Set up Tasks and Celeryconfig

Go ahead and create a directory for your celery files and cd into it:

$ mkdir /home/myapp/celery && cd /home/myapp/celery

Create a tasks.py file:

# Register Celery
from celery import Celery
celery = Celery('tasks', broker='amqp://guest@localhost//')
# I’m using RabbitMQ as a broker, but there are other options: https://docs.celeryq.dev/en/latest/getting-started/first-steps-with-celery.html#choosing-a-broker

from celery.decorators import task

@task
def initiateUpdate():
    """
    This is the main function that will be called periodically. It goes through all the users and uses updateTwitterAccount to individually update each Twitter account.
    """
    for user in list_of_users:
        for account in user.twitter_accounts:
            updateTwitterAccount.delay(account) # don’t forget to use .delay to add the task to the celery queue

@task
def updateTwitterAccount(account):
    """
    This is the function that is called by initiateUpdate to update individual Twitter accounts
    """
    # do whatever you need to do to update a Twitter account

You’ll also need a celeryconfig.py file:

BROKER_URL = 'amqp://guest@localhost//'
CELERY_RESULT_BACKEND = 'amqp://guest@localhost//'

# We’re going to use celerybeat to call initiateUpdate every 3 hours
from celery.schedules import crontab
CELERYBEAT_SCHEDULE = {
    'update-linked-calendars': {
        'task': 'tasks.initiateUpdate',
        'schedule': crontab(minute=0, hour='*/3') # customize your crontab: https://docs.celeryq.dev/en/latest/userguide/periodic-tasks.html#crontab-schedules
    },
}

CELERY_IMPORTS = ('tasks',)

With that, you should have all the files you’ll need to run celery and celerybeat from command line. However, it makes much more sense to set up celeryd and celerybeat as a daemon.

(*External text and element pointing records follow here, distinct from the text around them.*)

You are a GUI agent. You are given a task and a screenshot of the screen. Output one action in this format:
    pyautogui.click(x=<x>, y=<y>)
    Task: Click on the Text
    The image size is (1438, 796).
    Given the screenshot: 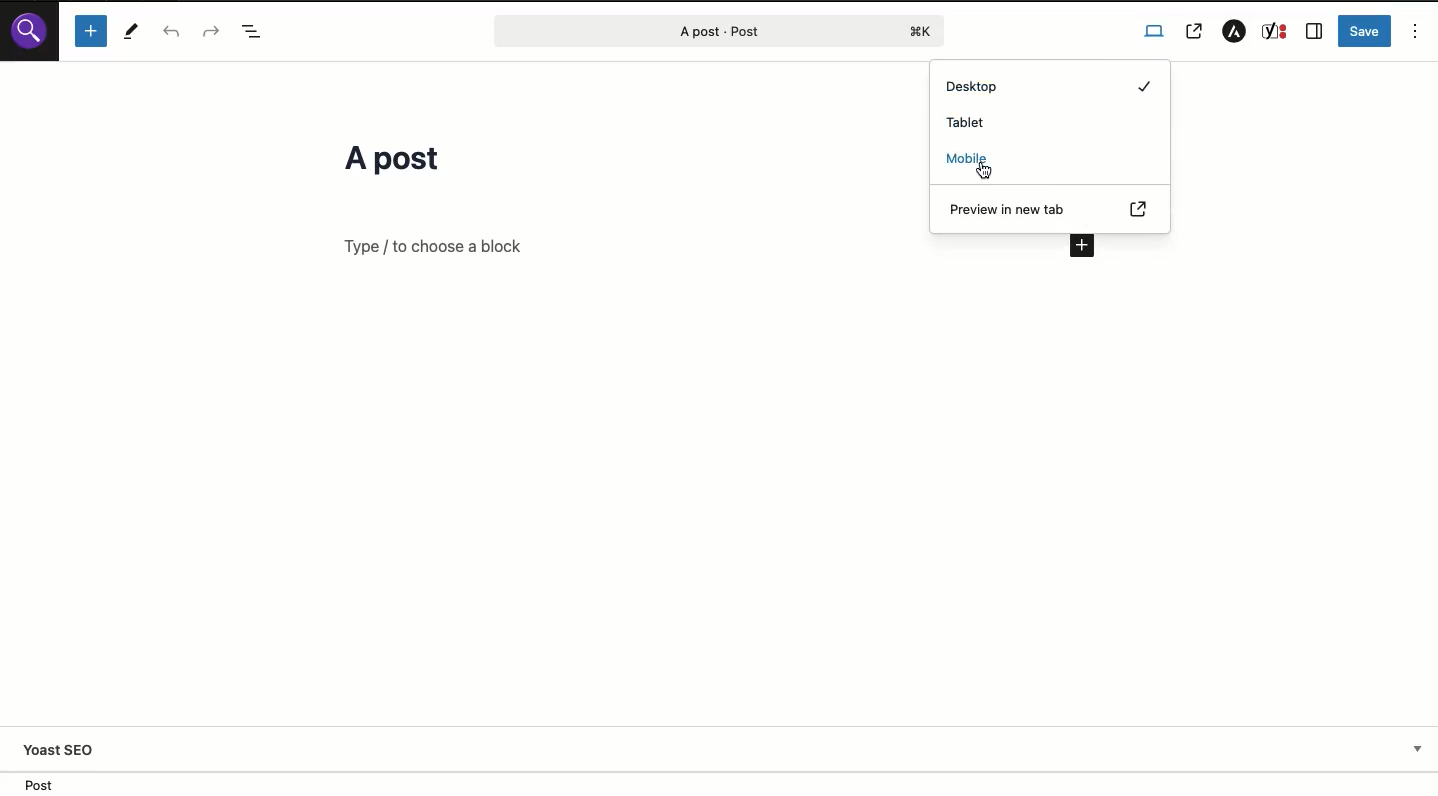 What is the action you would take?
    pyautogui.click(x=427, y=258)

Just to clarify for those of you not too familiar with celery: celerybeat is similar to cron but only adds tasks to a queue at periodic intervals; you must run celeryd along with it to process all the tasks sent by celerybeat.

Daemonize Celery (Optional)

Celery does not daemonize itself by default so you need to manually add the scripts.

$ cd /etc/default

Create two files called celeryd and celerybeat. The source for these files can be found here and here.

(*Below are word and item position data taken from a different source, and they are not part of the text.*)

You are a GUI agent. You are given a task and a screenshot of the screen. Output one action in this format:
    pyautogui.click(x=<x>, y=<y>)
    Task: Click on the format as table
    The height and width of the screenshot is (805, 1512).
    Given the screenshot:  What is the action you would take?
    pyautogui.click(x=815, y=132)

You’ll also need to add config files for the daemon.

/etc/default/celeryd:

# Name of nodes to start (here we have a single node)
CELERYD_NODES="w1"
# our you could have 3 codes:
# CELERYD_NODES="w1 w2 w3"

# Where to chdir at start.
CELERYD_CHDIR="/home/myapp/celery/"

# Extra arguments to celeryd
CELERYD_OPTS="--time-limit=300 --concurrency=8"

# Name of the celery config module.
CELERY_CONFIG_MODULE="celeryconfig"

# %n will be replaced with the nodename.
CELERYD_LOG_FILE="/var/log/celery/%n.log"
CELERYD_PID_FILE="/var/run/celery/%n.pid"

# Workers should run as an unprivileged user.
CELERYD_USER="user"
CELERYD_GROUP="user"

/etc/default/celerybeat:

# Where to chdir at start.
CELERYBEAT_CHDIR="/home/myapp/celery/"

# Name of the celery config module.
CELERY_CONFIG_MODULE="celeryconfig"

Now, simply start the celeryd and celerybeat daemon with the following command:

$ /etc/init.d/celeryd start
$ /etc/init.d/celerybeat start

There you have it, a simple and easy way for you to run nested background tasks with celery.